- EXCERPTED RECORDS:
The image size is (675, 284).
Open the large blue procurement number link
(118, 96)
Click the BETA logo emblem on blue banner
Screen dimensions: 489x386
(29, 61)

- WHAT IS BEING ASKED:
Could you copy out all of the records above exactly?

- COMPLETED TASK:
The image size is (675, 284).
Open the large blue procurement number link
(118, 96)
Click the BETA logo emblem on blue banner
Screen dimensions: 489x386
(29, 61)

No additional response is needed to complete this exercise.